Put Us In, Coach: Lowering the Price of Feeding America

May 8, 2025

Since 2019, the average price of groceries in the United States is up 36%. This year inflation continues, and though the rate of inflation is relatively low — less than 3% — it is a compounded effect after years of high single digit price increases.

We in the grocery industry know that pandemic shortages started inflation; that energy prices and artificial economic stimulus exaggerated it; that some manufacturers used the confusion to raise prices above their costs; and that, in the midst of it all, Avian Influenza wiped out millions of egg-laying chickens in the United States, sending egg prices through the roof.

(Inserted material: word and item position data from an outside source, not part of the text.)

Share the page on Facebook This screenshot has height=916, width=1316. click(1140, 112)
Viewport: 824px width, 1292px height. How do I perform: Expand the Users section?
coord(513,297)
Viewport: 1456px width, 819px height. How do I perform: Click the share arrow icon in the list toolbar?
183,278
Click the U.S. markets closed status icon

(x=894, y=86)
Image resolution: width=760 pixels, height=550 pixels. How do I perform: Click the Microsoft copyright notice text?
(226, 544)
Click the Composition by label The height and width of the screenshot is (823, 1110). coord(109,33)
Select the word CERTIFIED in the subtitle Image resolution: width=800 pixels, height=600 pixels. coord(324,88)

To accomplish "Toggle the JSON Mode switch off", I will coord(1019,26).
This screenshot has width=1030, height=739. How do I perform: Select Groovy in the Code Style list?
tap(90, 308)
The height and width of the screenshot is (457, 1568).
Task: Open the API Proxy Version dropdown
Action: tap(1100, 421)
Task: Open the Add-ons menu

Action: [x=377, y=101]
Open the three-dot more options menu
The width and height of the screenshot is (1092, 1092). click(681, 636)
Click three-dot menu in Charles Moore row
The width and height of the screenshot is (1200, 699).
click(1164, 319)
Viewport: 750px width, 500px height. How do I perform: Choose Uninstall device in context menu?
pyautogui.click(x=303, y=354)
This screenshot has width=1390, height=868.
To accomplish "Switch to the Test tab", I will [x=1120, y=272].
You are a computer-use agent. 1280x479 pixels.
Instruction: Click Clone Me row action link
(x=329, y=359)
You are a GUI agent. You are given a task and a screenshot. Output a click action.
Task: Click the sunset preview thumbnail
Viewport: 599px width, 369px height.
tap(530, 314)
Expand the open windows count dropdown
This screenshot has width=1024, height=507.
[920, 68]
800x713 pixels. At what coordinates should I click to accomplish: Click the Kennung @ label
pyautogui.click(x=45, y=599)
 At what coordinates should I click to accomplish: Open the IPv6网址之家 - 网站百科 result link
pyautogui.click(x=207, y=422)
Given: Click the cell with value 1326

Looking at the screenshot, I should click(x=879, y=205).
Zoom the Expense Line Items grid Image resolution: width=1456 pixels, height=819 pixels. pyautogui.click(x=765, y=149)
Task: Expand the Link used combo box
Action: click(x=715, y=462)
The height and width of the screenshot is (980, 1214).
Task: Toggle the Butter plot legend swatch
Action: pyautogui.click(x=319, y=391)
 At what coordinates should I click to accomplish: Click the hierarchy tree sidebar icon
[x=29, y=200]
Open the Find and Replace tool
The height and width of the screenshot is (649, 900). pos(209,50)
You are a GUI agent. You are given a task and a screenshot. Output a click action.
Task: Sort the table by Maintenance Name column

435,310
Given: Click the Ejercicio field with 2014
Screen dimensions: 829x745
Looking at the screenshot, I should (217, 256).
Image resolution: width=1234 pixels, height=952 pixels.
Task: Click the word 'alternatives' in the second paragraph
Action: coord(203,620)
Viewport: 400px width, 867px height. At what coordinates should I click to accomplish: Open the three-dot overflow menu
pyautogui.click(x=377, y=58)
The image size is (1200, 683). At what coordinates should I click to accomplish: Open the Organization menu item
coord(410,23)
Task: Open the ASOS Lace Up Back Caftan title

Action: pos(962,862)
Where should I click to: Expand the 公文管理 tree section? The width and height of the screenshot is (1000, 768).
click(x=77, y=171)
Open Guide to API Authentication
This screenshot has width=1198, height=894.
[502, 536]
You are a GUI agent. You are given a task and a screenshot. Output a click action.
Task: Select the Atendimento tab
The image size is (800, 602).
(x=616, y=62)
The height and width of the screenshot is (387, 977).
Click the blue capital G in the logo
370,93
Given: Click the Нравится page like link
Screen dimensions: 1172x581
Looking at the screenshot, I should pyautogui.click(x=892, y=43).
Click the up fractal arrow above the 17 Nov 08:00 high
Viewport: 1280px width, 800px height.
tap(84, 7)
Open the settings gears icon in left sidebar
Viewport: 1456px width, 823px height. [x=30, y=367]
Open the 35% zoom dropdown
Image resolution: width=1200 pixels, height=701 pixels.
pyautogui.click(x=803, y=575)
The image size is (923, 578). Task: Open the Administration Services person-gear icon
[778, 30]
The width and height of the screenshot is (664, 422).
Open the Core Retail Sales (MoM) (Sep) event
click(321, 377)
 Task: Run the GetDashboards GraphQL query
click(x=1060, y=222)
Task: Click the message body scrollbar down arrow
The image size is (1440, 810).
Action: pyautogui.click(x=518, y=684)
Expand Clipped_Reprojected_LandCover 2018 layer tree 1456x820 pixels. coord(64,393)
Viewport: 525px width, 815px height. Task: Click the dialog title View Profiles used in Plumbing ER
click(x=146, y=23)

As retailers we did all we could to ease as much of the cost increases as we could and still stay in business. According to FMS data, margins for independent retailers have been flat to down — under 2% this year — since 2019. That means we haven’t been passing on all the cost increases we get to shoppers.

But shoppers don’t understand that. All they know is groceries keep getting more expensive, which makes them frustrated and angry. And when they are angry, they worry that the people they do business with every day — their local retailer — may be taking advantage of them.

Unfortunately, there is no substantive conversation in Washington about lowering the cost of feeding American families. Tariffs don’t lower costs to consumers, they raise them — and are likely to cause overall inflation to start rising again. And when Washington suggests grocery prices are lower — despite shoppers seeing otherwise — it can lead to increased frustration, making them ever more likely to blame their retailers.

The problem is that the people making policy about food don’t actually know anything about the food industry. We have lawyers and politicians and investment bankers making policy decisions that are clearly not lowering costs. Where are the retailers? The manufacturers? The growers and ranchers and farmers?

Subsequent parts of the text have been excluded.